Miles Corak, Matthew Lindquist & Bhashkar Mazumder
Labour Economics, forthcoming

Abstract:
We use new estimators of directional rank mobility developed by Bhattacharya and Mazumder (2011) to compare rates of upward and downward intergenerational mobility across three countries: Canada, Sweden and the United States. These measures overcome some of the limitations of traditional measures of intergenerational mobility such as the intergenerational elasticity, which are not well suited for analyzing directional movements or for examining differences in mobility across the income distribution. Data for each country include highly comparable, administrative data sources containing sufficiently long time spans of earnings.
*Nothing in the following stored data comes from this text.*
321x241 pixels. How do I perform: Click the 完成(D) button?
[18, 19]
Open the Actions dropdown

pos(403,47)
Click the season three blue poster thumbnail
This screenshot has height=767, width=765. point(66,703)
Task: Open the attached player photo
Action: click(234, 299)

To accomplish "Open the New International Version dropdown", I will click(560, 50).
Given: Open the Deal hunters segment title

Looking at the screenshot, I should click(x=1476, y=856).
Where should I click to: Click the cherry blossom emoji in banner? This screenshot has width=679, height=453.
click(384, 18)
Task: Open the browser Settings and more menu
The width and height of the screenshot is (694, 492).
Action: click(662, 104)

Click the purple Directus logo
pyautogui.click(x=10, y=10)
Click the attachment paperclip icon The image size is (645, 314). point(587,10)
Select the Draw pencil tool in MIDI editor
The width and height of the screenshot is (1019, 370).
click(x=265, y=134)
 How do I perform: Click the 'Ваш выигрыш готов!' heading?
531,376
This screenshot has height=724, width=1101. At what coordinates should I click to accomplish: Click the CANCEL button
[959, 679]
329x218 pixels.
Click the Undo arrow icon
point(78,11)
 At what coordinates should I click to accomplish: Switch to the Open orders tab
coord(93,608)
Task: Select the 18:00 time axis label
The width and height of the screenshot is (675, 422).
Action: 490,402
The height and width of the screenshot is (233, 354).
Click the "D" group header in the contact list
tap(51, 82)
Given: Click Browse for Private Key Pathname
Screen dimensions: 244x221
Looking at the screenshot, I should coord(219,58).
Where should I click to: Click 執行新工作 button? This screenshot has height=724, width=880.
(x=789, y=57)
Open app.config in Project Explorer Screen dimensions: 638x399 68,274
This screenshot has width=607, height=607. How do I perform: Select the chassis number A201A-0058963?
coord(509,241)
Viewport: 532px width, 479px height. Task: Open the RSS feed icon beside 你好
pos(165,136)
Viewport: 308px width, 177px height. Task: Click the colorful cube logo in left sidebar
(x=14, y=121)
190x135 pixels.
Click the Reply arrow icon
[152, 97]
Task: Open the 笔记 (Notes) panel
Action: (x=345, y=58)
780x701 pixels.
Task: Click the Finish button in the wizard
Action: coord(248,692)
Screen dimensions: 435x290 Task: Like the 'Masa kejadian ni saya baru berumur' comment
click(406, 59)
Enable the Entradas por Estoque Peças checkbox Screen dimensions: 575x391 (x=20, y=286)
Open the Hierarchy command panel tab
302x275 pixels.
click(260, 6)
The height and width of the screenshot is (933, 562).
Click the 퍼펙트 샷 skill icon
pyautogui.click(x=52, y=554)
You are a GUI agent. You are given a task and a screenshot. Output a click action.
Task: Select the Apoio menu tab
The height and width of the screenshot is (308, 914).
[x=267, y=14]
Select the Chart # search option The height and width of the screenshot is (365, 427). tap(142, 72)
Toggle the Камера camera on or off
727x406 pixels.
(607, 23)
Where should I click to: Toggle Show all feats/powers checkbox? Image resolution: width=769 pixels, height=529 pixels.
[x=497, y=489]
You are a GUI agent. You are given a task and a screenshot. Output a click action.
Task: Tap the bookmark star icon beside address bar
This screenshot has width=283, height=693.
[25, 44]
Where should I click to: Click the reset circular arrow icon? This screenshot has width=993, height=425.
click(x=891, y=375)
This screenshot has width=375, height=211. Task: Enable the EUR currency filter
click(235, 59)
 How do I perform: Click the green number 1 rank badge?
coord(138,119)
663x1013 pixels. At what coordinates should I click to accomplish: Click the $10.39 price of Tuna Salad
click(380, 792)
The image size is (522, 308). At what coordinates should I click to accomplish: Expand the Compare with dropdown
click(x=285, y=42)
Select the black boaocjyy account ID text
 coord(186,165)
Our most basic measures of directional mobility, which simply compare whether sons moved up or down in the earnings distribution relative to their fathers, do not differ much across the countries. However, we do find that there are clear differences in the extent of the movement. We find larger cross-country differences in downward mobility from the top of the distribution than upward mobility from the bottom. Canada has the most downward mobility while the U.S. has the least, with Sweden in the middle. We find some differences in upward mobility but these are somewhat smaller in magnitude. An important caveat is that our analysis may be sensitive to the concept of income we use and broader measures such as family income could lead to different conclusions. Also, small differences in rank mobility translate into rather large differences in absolute mobility measured in dollars, due to large differences in income inequality across countries.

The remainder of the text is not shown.